Dans le sud
des Philippines, Marawi est le théâtre depuis mardi de combats entre les forces
de sécurité et des groupes islamistes qui se revendiquent de l'EI. D'où
viennent ces combattants ? Pourquoi ont-il pris d'assaut Marawi? Explications.
Depuis mardi 23 mai, les forces armées philippines
affrontent dans la ville de Marawi, située sur l'île de Mindanao, dans le sud
du pays, des combattants issus de groupes ayant prêté allégance à
l'organisation État
islamique (EI). Après deux jours de heurts, l’armée philippine a bombardé
jeudi les sites où sont retranchés les jihadistes. Ils seraient entre 30 et 40
pris au piège à Marawi.
Après la décapitation mercredi d’un chef de la police
locale, le président
philippin Rodrigo Duterte a affirmé qu'il pourrait étendre
la loi martiale à l'ensemble du pays.
Qui sont
les groupes affiliés à l'EI qui ont pris d'assaut la ville de Marawi ?
Groupe terroriste historique aux Philippines, Abu Sayyaf, qui existe depuis les
années 1990, a prêté allégeance à l'EI au cours de l'été 2014. L'organisation a
multiplié les enlèvements de centaines de Philippins et d'étrangers, exigeant
des rançons contre leur libération. Ses membres ont décapité un ressortissant
allemand au début de cette année et deux Canadiens l'année dernière, leurs
exigences n'ayant pas été satisfaites.
Les récents heurts à Marawi ont pour origine une
perquisition menée mardi par les forces de sécurité philippines contre une
cache supposé de son leader et émir de l’EI dans la région, Isnilon Hapilon.
Des dizaines de combattants ont tenté de les repousser, avant de saccager la
ville en brandissant des drapeaux noirs de l'EI.
Isnilon Hapilon, dont la tête est mise à prix par les
Américains à 5 millions de dollars, s'efforce d'unifier les groupes philippins
qui ont fait allégeance à l'EI et d’établir un califat dans la région. Parmi
eux, le groupe Maute, autre structure radicale à prendre part aux combats à
Marawi. Ce groupe, né en 2013, est l'origine de plusieurs affrontements
meurtriers ces douze derniers mois autour de cette localité.
Quelle
est la situation à Marawi et dans la région ?

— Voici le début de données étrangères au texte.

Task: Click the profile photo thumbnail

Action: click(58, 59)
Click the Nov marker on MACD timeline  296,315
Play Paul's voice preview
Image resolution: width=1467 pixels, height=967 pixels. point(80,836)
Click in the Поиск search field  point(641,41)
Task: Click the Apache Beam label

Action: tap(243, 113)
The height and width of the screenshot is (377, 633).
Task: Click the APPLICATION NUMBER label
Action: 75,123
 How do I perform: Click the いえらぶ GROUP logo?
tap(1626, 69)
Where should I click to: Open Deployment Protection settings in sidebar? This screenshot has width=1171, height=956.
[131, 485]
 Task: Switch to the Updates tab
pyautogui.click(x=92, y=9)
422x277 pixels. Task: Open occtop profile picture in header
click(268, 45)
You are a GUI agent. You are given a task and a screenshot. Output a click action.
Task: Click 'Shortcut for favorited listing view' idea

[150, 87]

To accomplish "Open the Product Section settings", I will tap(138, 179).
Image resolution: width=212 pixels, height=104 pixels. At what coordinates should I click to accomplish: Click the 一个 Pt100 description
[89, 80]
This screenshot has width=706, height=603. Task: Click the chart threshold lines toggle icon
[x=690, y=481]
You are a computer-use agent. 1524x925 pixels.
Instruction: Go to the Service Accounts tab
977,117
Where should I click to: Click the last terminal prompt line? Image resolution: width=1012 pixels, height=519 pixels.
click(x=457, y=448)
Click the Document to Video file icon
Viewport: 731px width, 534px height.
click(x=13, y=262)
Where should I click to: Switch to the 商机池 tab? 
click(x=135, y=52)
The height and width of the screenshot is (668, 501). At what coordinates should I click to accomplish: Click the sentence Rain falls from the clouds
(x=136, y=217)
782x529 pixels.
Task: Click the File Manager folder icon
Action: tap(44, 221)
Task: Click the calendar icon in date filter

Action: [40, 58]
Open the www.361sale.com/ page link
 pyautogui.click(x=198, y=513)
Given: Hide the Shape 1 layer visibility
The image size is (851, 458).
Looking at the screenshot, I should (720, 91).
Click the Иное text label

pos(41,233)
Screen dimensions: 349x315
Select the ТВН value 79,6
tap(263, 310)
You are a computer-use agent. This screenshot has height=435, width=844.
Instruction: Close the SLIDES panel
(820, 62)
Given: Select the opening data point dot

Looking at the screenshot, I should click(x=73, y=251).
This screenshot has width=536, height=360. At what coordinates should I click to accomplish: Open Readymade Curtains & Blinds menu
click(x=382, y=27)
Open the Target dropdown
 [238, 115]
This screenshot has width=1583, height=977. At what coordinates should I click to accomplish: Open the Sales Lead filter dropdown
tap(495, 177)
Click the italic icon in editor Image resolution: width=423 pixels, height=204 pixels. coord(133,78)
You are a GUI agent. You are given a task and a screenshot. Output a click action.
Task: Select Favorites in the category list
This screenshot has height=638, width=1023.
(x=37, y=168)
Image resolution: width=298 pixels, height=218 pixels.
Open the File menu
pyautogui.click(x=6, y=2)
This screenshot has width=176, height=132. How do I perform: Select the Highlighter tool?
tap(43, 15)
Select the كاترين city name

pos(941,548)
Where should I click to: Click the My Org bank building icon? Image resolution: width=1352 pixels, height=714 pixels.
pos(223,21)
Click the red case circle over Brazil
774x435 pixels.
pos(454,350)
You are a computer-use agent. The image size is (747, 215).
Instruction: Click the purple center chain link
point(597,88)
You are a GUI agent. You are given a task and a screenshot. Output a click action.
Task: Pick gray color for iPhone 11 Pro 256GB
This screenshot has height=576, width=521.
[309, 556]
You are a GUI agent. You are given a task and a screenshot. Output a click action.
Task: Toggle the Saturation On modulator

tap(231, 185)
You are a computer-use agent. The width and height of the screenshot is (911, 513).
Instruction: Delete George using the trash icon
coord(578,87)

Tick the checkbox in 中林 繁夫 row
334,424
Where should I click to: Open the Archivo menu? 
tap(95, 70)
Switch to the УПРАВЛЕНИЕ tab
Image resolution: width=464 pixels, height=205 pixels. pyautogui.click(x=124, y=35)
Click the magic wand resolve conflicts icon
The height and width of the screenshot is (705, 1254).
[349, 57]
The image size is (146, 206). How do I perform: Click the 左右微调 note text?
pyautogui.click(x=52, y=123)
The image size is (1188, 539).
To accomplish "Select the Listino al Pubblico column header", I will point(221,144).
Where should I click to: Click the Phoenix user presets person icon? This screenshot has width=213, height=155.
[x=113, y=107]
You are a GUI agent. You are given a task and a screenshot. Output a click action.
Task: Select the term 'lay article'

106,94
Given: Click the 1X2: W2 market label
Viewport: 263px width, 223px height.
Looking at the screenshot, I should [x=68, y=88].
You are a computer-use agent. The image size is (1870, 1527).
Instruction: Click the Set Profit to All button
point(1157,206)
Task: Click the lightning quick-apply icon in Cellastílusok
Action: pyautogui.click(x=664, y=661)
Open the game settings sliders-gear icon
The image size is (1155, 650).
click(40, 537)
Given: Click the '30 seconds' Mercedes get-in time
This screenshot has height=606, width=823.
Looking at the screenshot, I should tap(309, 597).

La région de Mindanao est particulièrement instable depuis
les années 1970. La rébellion musulmane, qui comprend plusieurs entités dont le
MILF (Front de Libération Islamique Moro) et le le MNLF (Front Moro de
Libération Nationale) réclame son indépendance. Les combats pour cette indépendance
ont fait plus de 130 000 morts. Des négociations de paix sont engagées
depuis des années avec les gouvernements successifs, sans avancée concrète.
Depuis quelques jours, la violence est de retour et se
concentre dans la ville de Marawi. L'armée philippine a bombardé jeudi la
ville, par les airs. "Nous procédons à des frappes chirurgicales", a
précisé Jo-Ar Herrera, porte-parole local de l'armée.
Beaucoup des 200 000 habitants de cette ville située à
environ 800 km au sud de Manille ont pris la fuite. Ceux qui restent ont été
priés de quitter les quartiers où se déroulent les combats. L'armée a ouvert
une enquête sur la mort supposé de 9 civils à un poste de contrôle jihadiste.
Selon l'armée, cinq soldats et un policier ont été tués
dans ces affrontements, de même que 13 jihadistes. Les islamistes retiennent en
otages entre 12 et 15 catholiques capturés dans une cathédrale, dont un prêtre,
selon l'évêque de la ville, Edwin Dela Pena. Ils ont également pris d'assaut
deux prisons. Une centaine de détenus sont désormais en cavale.
Faut-il
craindre l’instauration d’un califat dans cette région ?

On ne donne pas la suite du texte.